___ TEXT UNDER STUDY ___

Several probe designs incorporate both hybridization and hydrolysis mechanisms. These include the hairpin probe-based system that incorporates a design wherein the loop portion of the hairpin is complementary to a specific target sequence and the stem sequences are a shorter segment on either end of the probe with base complementarity to one another. The 5′ end of the hairpin is labeled with a donor fluorophore and the 3′ end with a quencher. Hybridization separates the donor from the quencher and results in fluorescence. This approach is highly specific because fluorescence is based on a hybridization event to the authentic target.
Continuous fluorescence monitoring of amplification reactions yields a profile that most resembles a logistic regression, with slight variation depending on the fluorescence chemistry used. Double-stranded DNA binding dyes provide an opportunity for additional verification of amplification of the desired product-by-product melting curve analysis. After amplification is completed, a melting protocol can be initiated and fluorescence melting curve analysis performed. Melting curve analysis determines the melting temperature (Tm) of the PCR product and is visualized as a precipitous drop in fluorescence during progressive heating of the PCR product. A mathematical conversion may display the Tm as a peak based on conversion of the fluorescence/temperature curve to a graph showing the −dF/dT versus temperature. The Tm is defined as the temperature at which half of the polynucleotide duplex is dissociated into single-stranded molecules and is mainly dependent on the GC content and length of the amplicon. The Tm is often distinctive for each amplicon.

___ DATA FOR REVIEW ___

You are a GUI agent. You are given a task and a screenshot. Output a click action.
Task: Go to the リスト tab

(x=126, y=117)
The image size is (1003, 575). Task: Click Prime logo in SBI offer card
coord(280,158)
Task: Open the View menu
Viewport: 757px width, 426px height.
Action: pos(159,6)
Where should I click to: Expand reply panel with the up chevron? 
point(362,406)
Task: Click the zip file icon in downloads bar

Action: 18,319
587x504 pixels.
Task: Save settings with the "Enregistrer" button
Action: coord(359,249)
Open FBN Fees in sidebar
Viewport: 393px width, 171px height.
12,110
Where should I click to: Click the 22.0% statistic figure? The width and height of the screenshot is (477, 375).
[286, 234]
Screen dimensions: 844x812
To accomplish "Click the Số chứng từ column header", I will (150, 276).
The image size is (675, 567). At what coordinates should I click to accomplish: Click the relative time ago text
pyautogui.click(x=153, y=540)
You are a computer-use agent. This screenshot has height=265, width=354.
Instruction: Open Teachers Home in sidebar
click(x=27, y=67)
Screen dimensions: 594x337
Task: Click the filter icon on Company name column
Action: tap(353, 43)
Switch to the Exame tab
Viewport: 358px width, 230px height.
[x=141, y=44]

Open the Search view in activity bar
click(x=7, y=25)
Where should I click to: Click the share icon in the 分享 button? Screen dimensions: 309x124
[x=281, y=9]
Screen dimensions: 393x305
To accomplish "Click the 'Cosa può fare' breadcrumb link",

___

Continue the passage above on fluorescent probes and melting curve analysis in real-time PCR, starting right after its final sentence.

Real-time PCR provides an analytically precise and technically robust approach for quantification of nucleic acid species in a sample. The quantitative applications of real-time PCR take advantage of the large dynamic range of more than five orders of magnitude. Quantification by real-time PCR is most often achieved by determination of the C T . The C T represents a fractional cycle number obtained by interpolation of the amplification profile of the PCR. The C T may be calculated by a variety of approaches, including the threshold analysis method, in which a baseline level of fluorescence is selected (typically from the early amplification cycles) and adjusted by arithmetic or proportional adjustment methods to represent a normalized baseline. This approach suffers the drawback of yielding less reliable results if sample fluorescence levels are low, as might occur in samples with low copy numbers of the intended target. An alternative and suitable approach not requiring such normalization is the second derivative maximum method. In the second derivative maximum method, calculation of the fractional cycle number takes the shape of the amplification curve into consideration. This is advantageous in that there is no requirement for baseline corrections or normalization of fluorescence values. Regardless of method used, well-optimized amplification reactions double template copy numbers with each cycle, and the C T is inversely related to the logarithm of the initial template concentration ( Fig. 6-2 ). Thus, a log-fold increase in copy numbers between samples is reflected in a 3.3 cycle number decrease in C T (2 3.3 = 10 = 1 log). Quantitative real-time PCR assays are continually used for the quantification of fusion transcripts such as BCR-ABL1 and PML-RARA in routine clinical diagnostics.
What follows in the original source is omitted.